Plano de Ação do G7, Washington, 10/10/2008
Na segunda-feira, dia 13 de outubro de 2008, o
mundo amanheceu em silêncio e ficou em suspense, durante quase todo o dia, à
espera do que seria uma espécie de “duelo final”, que estaria se travando nos
principais centros financeiros do mundo , entre o poder político e os mercados.

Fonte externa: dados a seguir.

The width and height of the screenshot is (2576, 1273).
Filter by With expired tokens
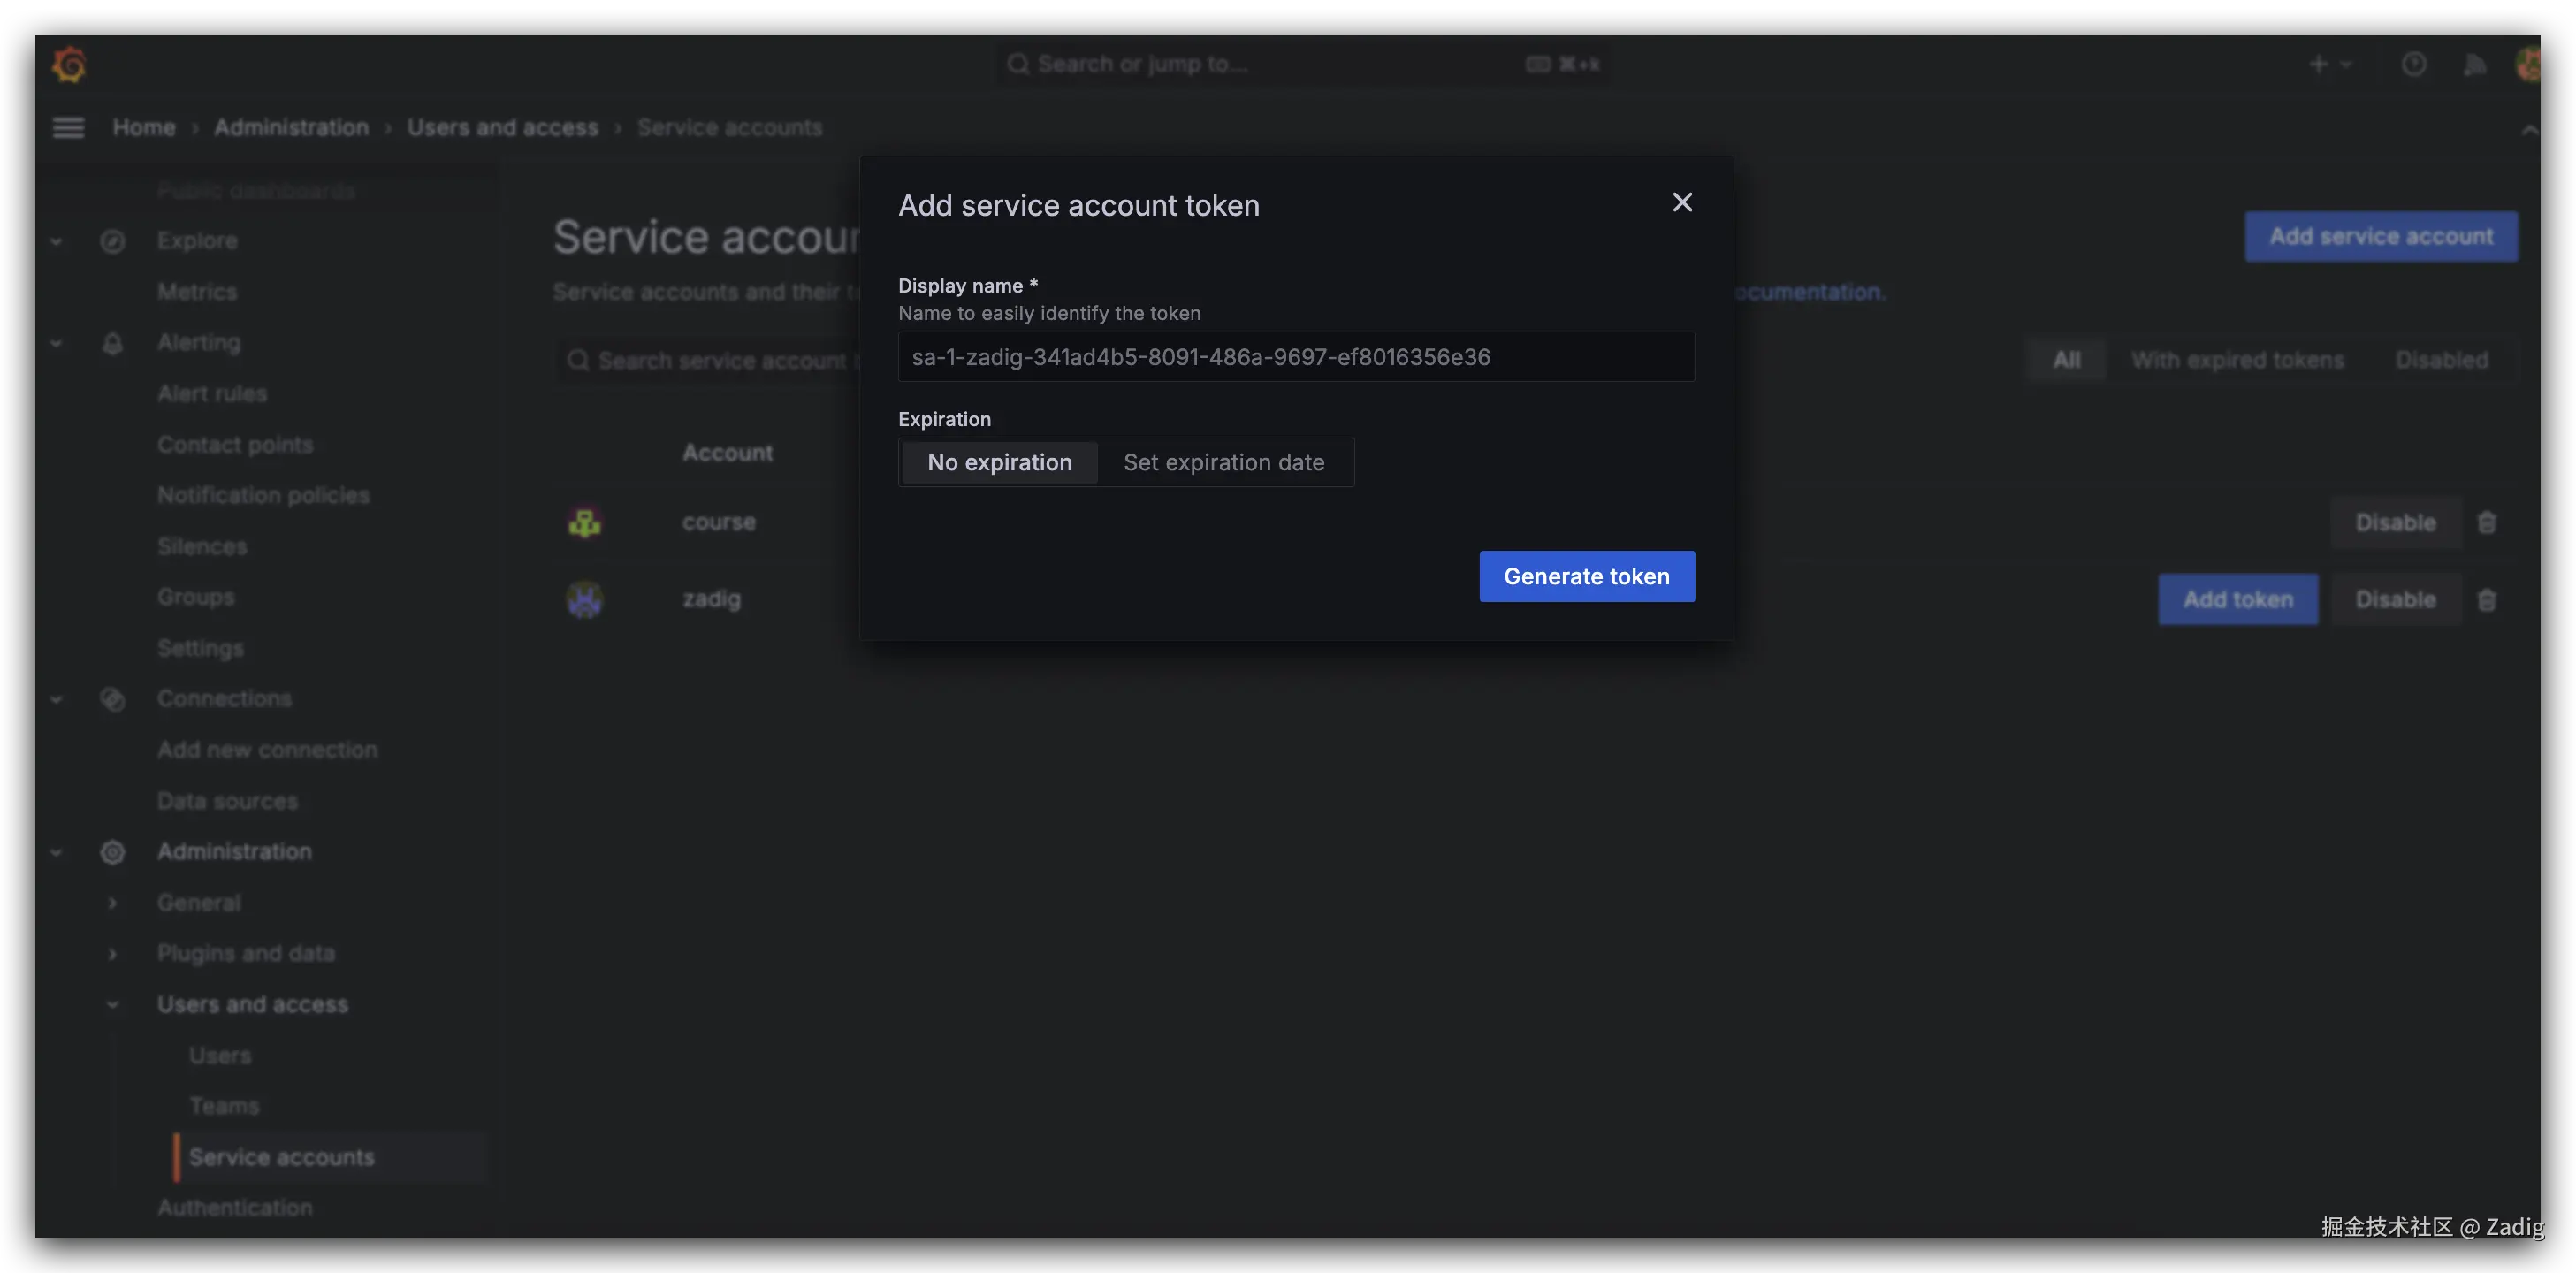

No final do dia, entretanto, os primeiros sinais já indicavam que não havia
duelo e que o poder político tinha imposto sua autoridade sobre os “mercados
financeiros”. Depois de uma semana de pânico, entre 5 e 12 de outubro, os governos
das principais economias do mundo conseguiram, em poucas horas, formular um
"plano comum" de intervenção maciça e estatização parcial dos seus
sistemas financeiros. Ele cumpriu o seu objetivo imediato de estancamento de
“sangria” e estabilização do cambio. Naqueles dias, quem quis, pôde ver e
aprender que existe uma relação essencial e expansiva entre o poder político e
o capital financeiro, e que, apesar de tudo, o que foi dito e repetido nestes
últimos anos, o poder político tem uma precedência hierárquica e dinâmica, com
relação aos mercados e ao capital financeiro. Ou seja: o poder e a riqueza
capitalista se expandem juntos, mas o poder político é uma condição essencial,
permanente e dinâmica dos mercados e do capital financeiro. Neste sentido, é interessante
observar que o plano de nacionalização dos principais sistemas financeiros do
mundo tenha sido formulado pela Inglaterra, com base na experiência da Holanda
(e antes de ser aceito pelos EUA e pela União Européia). Logo a Inglaterra e a
Holanda, as duas potências marítimas e econômicas que teriam estado na origem
do “capitalismo liberal”, e na defesa permanente do laissez-faire.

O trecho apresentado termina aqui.